▶ **Short problem**:
Please render the lines starting at the one containing "At what coordinates" and ending at the one containing "[x=634, y=65]" as a JSON list of strings, one string per line with both ends included, skipping blank lines and leaving out the pictures.

▶ **Material for this exercise**:

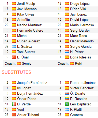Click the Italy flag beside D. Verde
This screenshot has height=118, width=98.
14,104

...

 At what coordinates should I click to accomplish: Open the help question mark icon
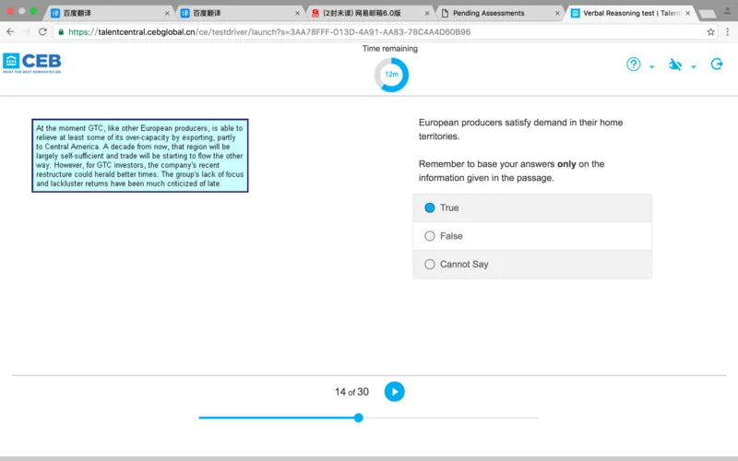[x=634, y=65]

* * *

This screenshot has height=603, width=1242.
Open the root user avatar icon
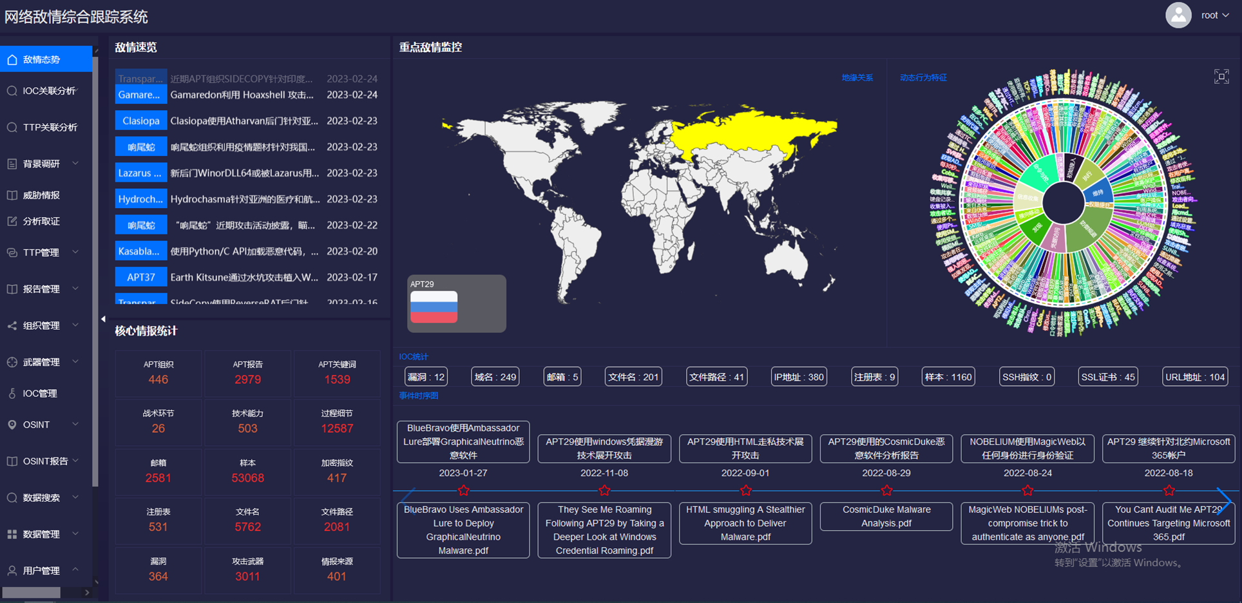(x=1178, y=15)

▶ **Full solution**:
[
  " At what coordinates should I click to accomplish: Open the help question mark icon",
  "[x=634, y=65]"
]